Thursday, April 30, 2020

Raymond Chandler - Trouble is my Business

This collection of stories by Raymond Chandler will be familiar to anyone who has read any of his other works. They all begin from a similar theme - the lonesome, hard drinking, cynical detective confronts a conspiracy or mystery that usually involves a beautiful woman. First published as a book in 1946 the stories were themselves published in magazines between 1933 and 1939 and carry a flavour of their times. Prohibition is over, but gangsters, millionaires and confidence tricksters rule the roost in an underground that frequently erupts into violent crime. Mostly ordinary working people are bystanders - like the hotel staff that the hero of Guns at Cyrano's slips cash too because they wages don't stop their hunger (though perhaps he's the gullible victim here?).

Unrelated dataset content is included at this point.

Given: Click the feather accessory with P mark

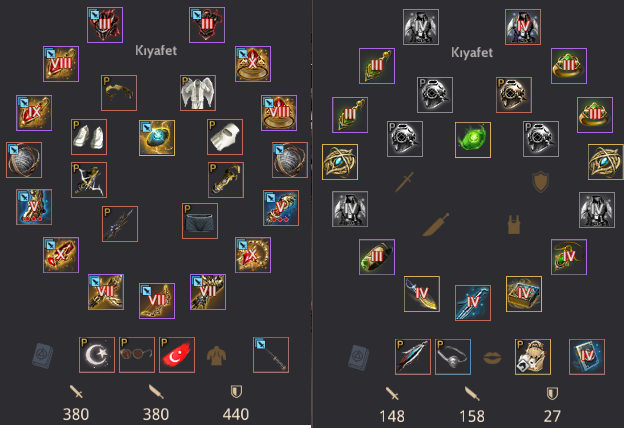Looking at the screenshot, I should (413, 357).

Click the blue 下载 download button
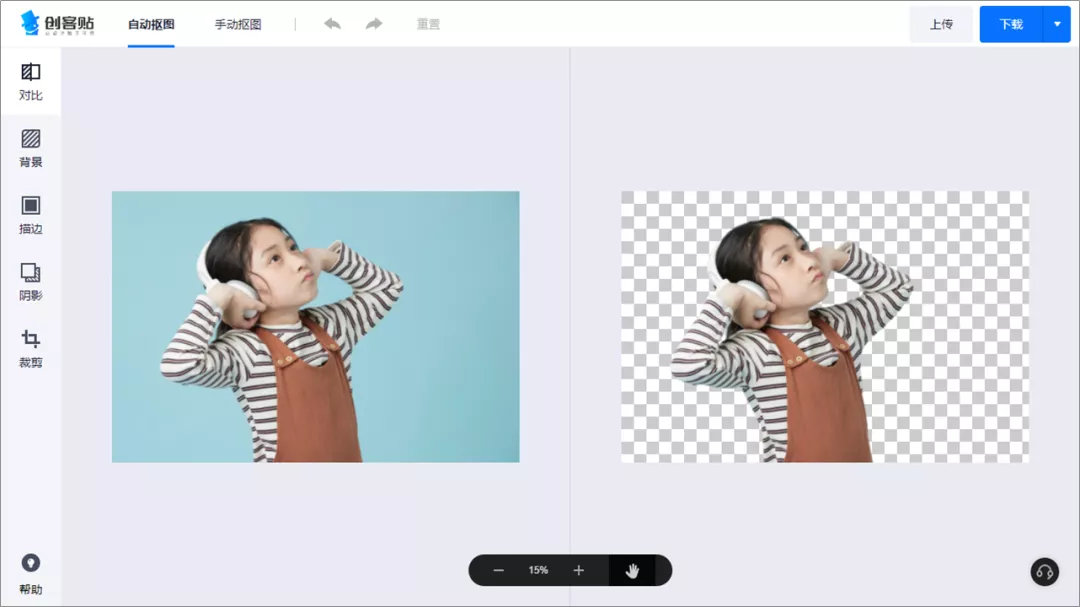[1011, 24]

Cyrano's is a slightly unusual story for Chandler, as it initially focuses on a boxing match were one fighter has been asked to take a dive. The mob feature heavily, but it soon becomes clear that the real criminals are one step removed and no-one is actually telling the truth.

The title story Trouble is my Business is the most Marlowe of  the novels though the detective doesn't share the name (which doesn't stop publishers marketing the book as being a collection of Marlowe stories). Here is a convoluted plot that involves a wealthy heiress, a no good lover with gambling debts and a really annoying butler that carries the reader along rather than tells a story. Chandler once said about his style:
The denouement would justify everything. The technical basis of the Black Mask type of story on the other hand was that the scene outranked the plot, in the sense that a good plot was one which made good scenes. The ideal mystery was one you would read if the end was missing. We who tried to write it had the same point of view as the film makers.

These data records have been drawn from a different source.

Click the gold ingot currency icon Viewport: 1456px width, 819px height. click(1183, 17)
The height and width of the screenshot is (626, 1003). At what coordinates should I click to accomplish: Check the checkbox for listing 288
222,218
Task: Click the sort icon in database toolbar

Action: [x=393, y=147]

This is very true of these stories here. Like those science fiction stories that are read just for the twist ending, the resolution of the story is key here. Though the resolution is not always the ending, that is usually the bit where Marlowe (or whoever) bemoans the fact that the beautiful heroine has left/been murdered/or rejected him.

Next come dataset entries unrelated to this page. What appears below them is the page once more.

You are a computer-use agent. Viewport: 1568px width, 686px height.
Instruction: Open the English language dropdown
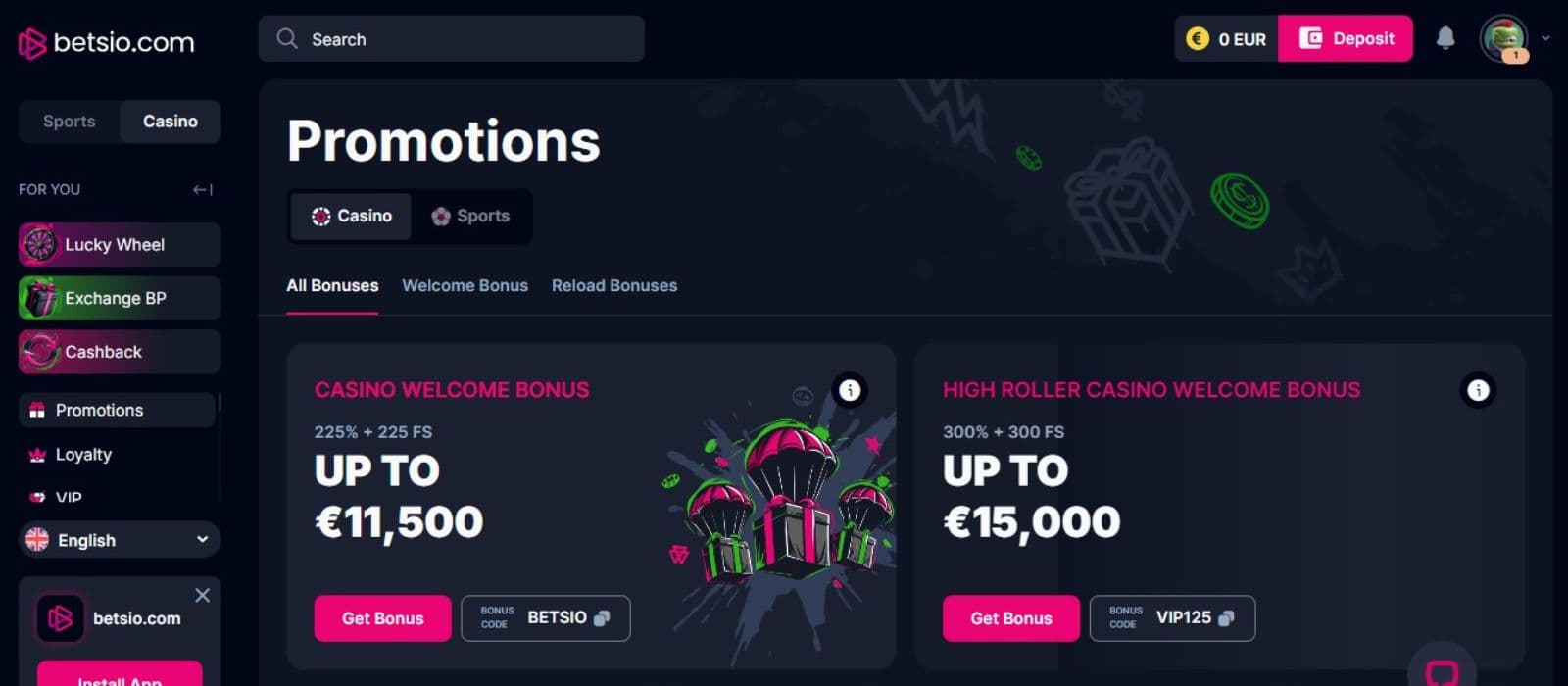click(120, 540)
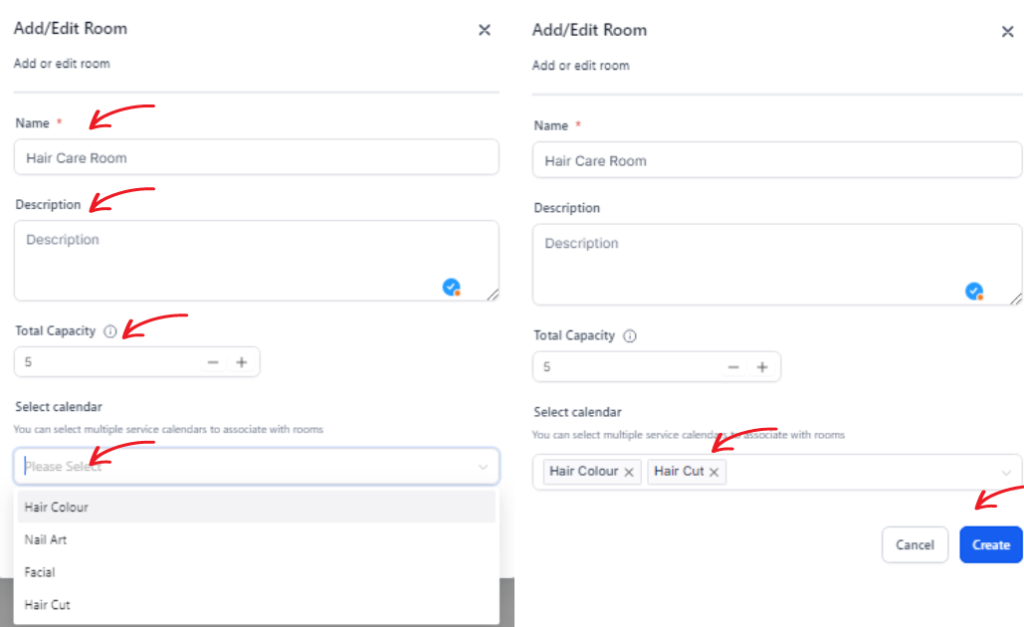Image resolution: width=1024 pixels, height=627 pixels.
Task: Remove the Hair Colour tag
Action: 629,472
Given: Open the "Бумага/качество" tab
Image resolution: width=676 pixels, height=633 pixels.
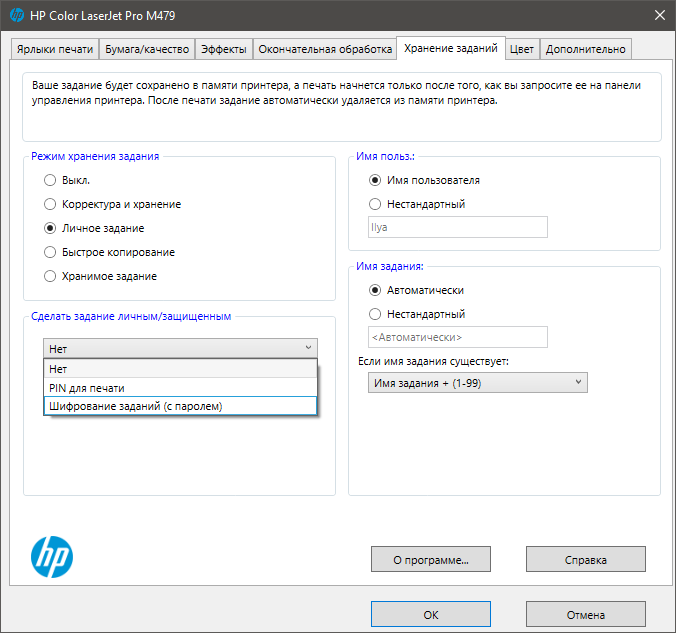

Chandler was very aware that he followed a formula when writing. One of the problems reading several of his stories or novels in succession is that you notice they all have very similar scenes. There's almost always a point when a couple of policeman play good cop/bad cop with the detective and threaten him because it looks like he killed someone. There's also always a bit when Marlowe (insert other name here) discovers a body then leaves after cleaning all traces of him. Then his apparent pre-knowledge of a killing allows him one over others in the story.

These sound like negative points, but Chandler was writing to sell stories, and his style worked. Nonetheless he isn't just a hack writer, he has a knack of painting pictures with a couple of sentences, and creating scenes with barely a paragraph. None of us has ever seen Benny Cyrano, but when Chandler tells us that he was "shaped like two eggs, a little one that was his head on top of a big one that was his body" we can all picture him instantly. The opening paragraph to Red Wind is classic Chandler:
There was a desert wind blowing that night. It was one of those hot dry Santa Anas that come down through the mountain passes and curl your hair and make your nerves jump and your skin itch. On nights like that every booze party ends in a fight. Meek little wives feel the edge of the carving knife and study their husbands' necks. Anything can happen. You can even get a full glass of beer at a cocktail lounge.
Its a paragraph that drags you in to the whole story. The ending to Goldfish was for me, marked not by the actual location of the missing pearls, but the realisation that the wife of the main criminal almost pulls the wool over the eyes of the detective who is trying to recover them for the insurance agency. That he is doing so for reward money to split with a policeman who has been kicked out of the force for marrying a known criminal who is now in prison makes it all the more brilliant.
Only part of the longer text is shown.